··· AVAILABLE DATA ···
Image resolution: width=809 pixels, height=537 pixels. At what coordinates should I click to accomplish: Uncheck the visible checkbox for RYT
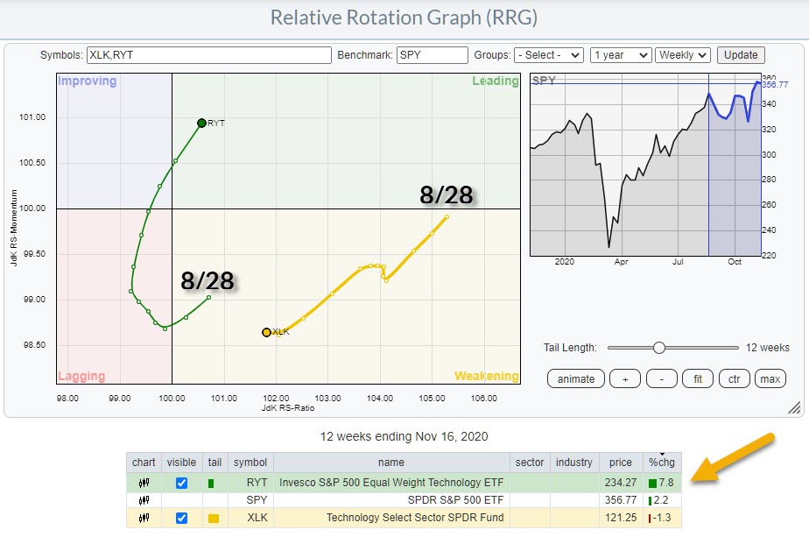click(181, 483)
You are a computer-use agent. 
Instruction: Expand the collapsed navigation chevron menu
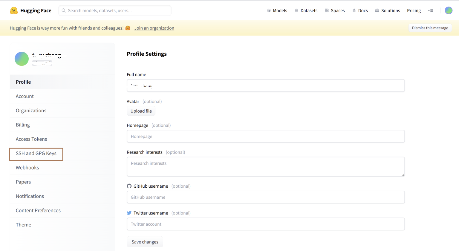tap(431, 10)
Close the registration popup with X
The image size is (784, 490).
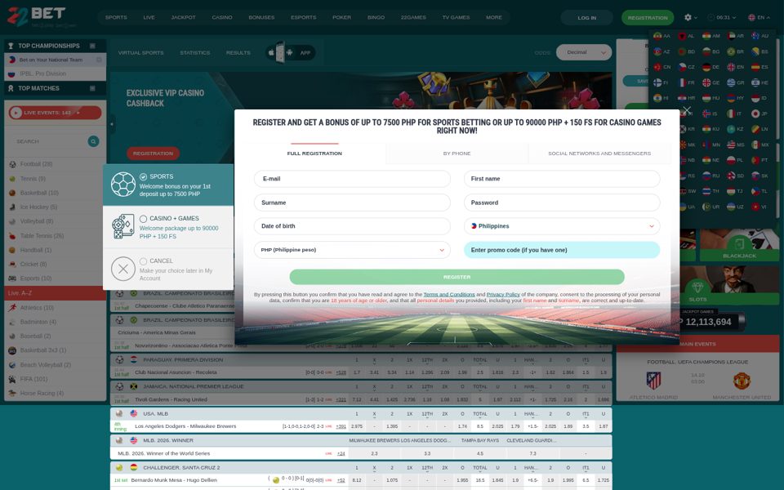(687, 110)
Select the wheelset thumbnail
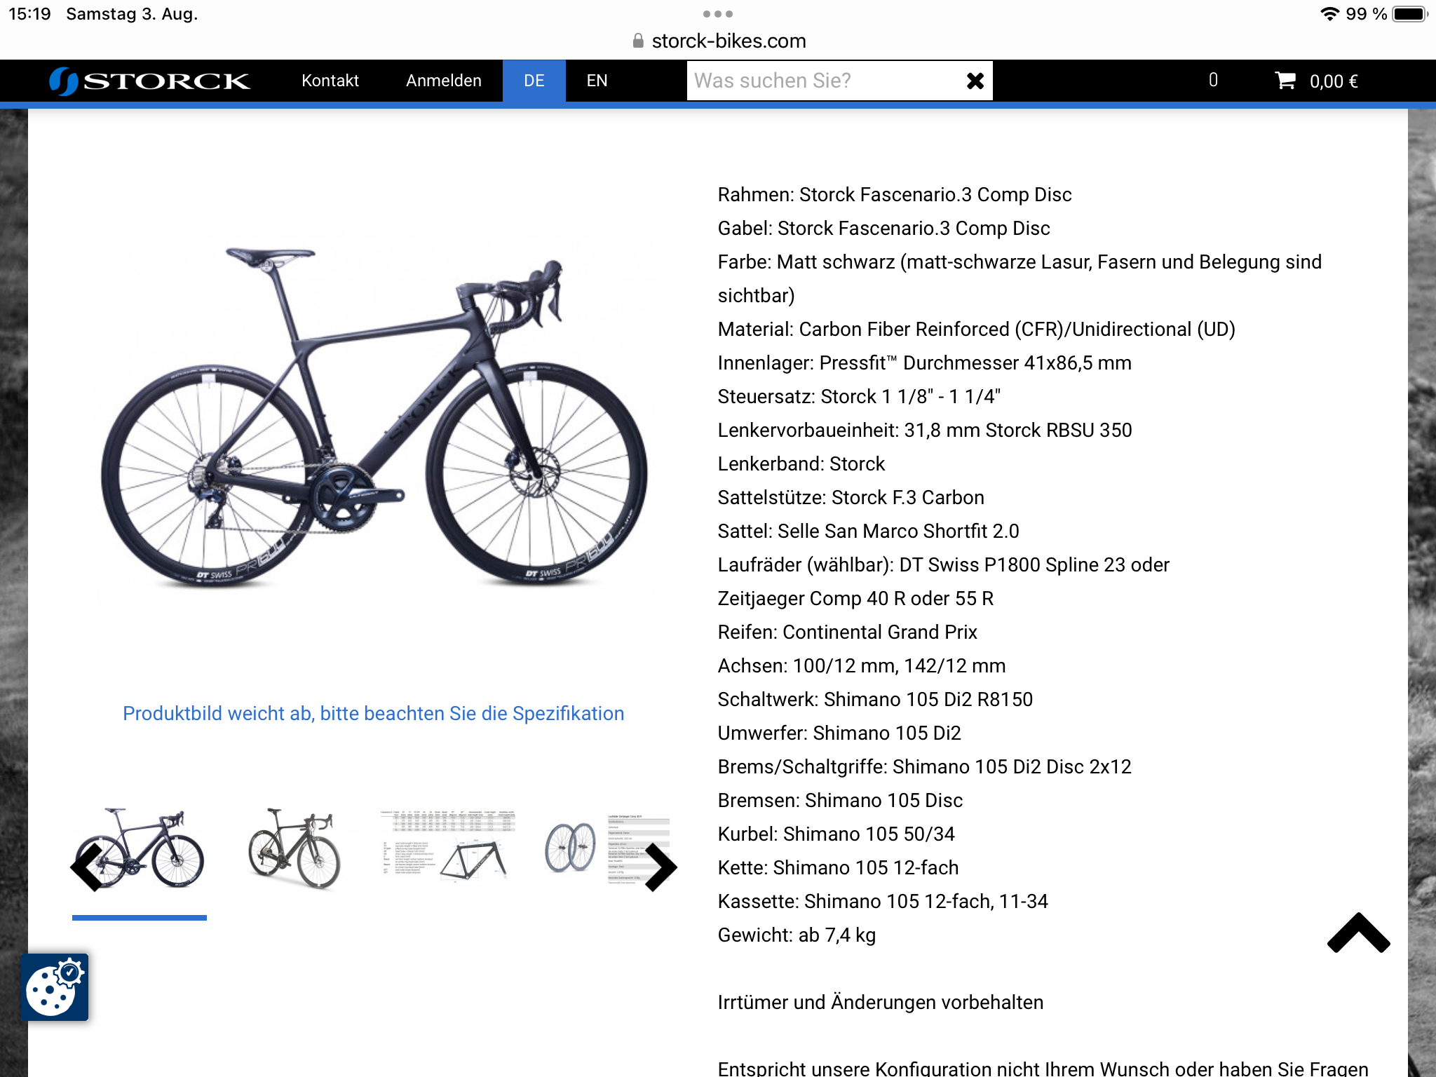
···
··· AVAILABLE DATA ···
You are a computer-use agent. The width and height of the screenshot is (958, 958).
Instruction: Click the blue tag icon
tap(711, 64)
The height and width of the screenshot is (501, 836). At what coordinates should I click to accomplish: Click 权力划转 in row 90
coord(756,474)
···
··· AVAILABLE DATA ···
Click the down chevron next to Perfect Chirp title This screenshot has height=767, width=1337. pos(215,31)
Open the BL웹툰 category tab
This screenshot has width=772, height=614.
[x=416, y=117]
···
> _WHAT IS REQUIRED_:
Copy out the lines above from the line containing "Instruction: Expand the" through the line containing "Select the wheelset thumbnail", exactly, and keep the pictures out.

> _RESPONSE TO THE EXERCISE_:
Instruction: Expand the collapsed navigation chevron menu
tap(431, 10)
Close the registration popup with X
The image size is (784, 490).
(687, 110)
Select the wheelset thumbnail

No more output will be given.